Key Responsibilities:
  • Obtain and review new raw material documentation from suppliers to catalog into our ERP System.
  • Contribute to our Global Regulatory Group by assisting with National regulatory matters.
  • Define regulatory constraints, safe handling and storage requirements, proper disposal methods, and shipping classification for finished materials.
  • Develop a deep understanding of our Color and Additive department strategies to accelerate new product introductions and boost launch efficiency.
  • Provide regulatory strategy input to project teams and assist in development of project objectives.
  • Oversee the effectiveness and compliance of new employee safety training.
Quality Management:
  • Maintain the integrity of our Quality Management System according to ISO 9001:2015.
  • Work closely with Production, Engineering, and Quality teams to ensure compliance.
  • Lead customer reviews/quality audits and lead quality audits/reviews via relevant regulatory agencies.
  • Communicate best practices to promote systemic improvements and establish good communication internally and externally.
  • Identify, create, and manage controlled documentation, processes, and checklists.

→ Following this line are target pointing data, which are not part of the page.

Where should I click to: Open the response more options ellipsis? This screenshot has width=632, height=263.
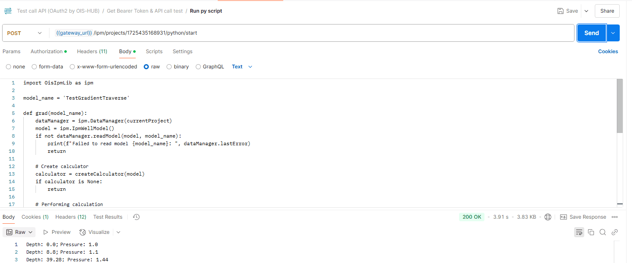615,217
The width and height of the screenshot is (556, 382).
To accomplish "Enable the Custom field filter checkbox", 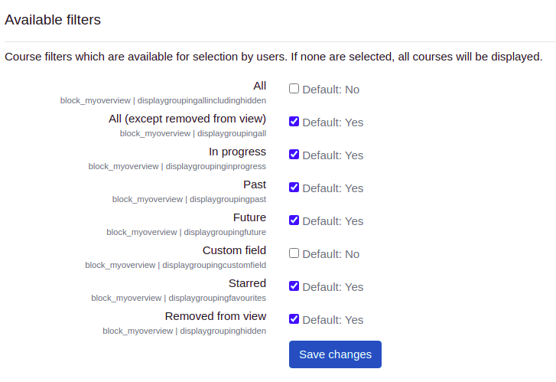I will 294,253.
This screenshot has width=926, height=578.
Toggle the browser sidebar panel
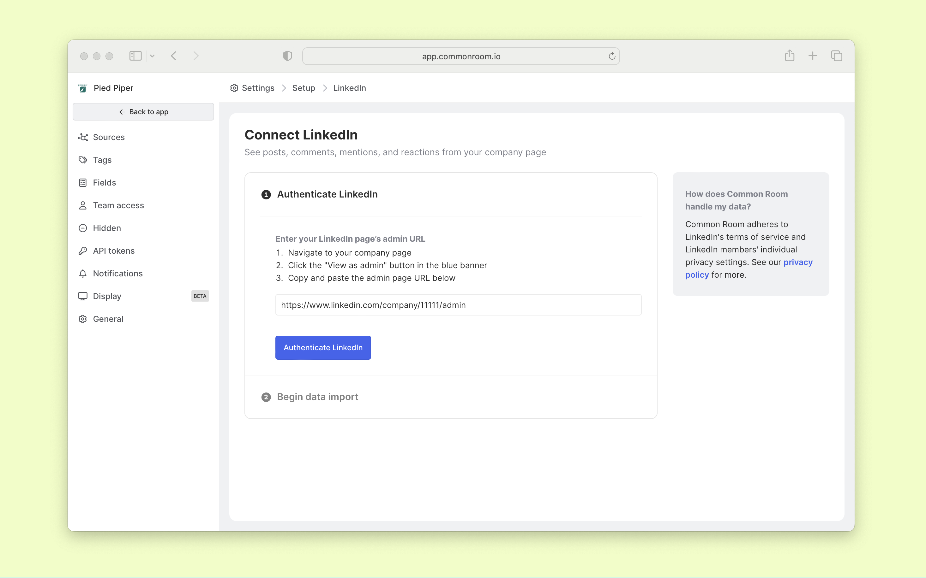(x=135, y=56)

  • Prepare and conduct internal audits at scheduled intervals and review relevant corrective actions/nonconformances.
Competencies:
  • Approve or recommend rejection of developmental products and new raw materials based on safety, health, and compliance risks.
  • Monitor Regulatory Literature for changes and develop internal policies related to external affairs.
  • Successfully communicate across regions and functions, providing clarity on new substance notification strategies, data requirements, statuses, and timelines.
  • Employ hazard mediation and advocacy skills to ensure agency regulations and risk management controls on company products and substances are in compliance.
  • Competency with respect to global regulations governing chemical management, chemical hazard communication, chemical use, dangerous goods transportation, and banned/restricted substances.
  • Understanding of worldwide chemical-control regulatory requirements for the manufacture, distribution, and sale of chemical products to help the company meet regulatory deliverables within commercialization program deadlines.
  • Respond to customer and other external requests related to product declarations and certifications.
  • Monitor emerging regulatory requirements and industry trends to advise business units on portfolio impact and opportunities.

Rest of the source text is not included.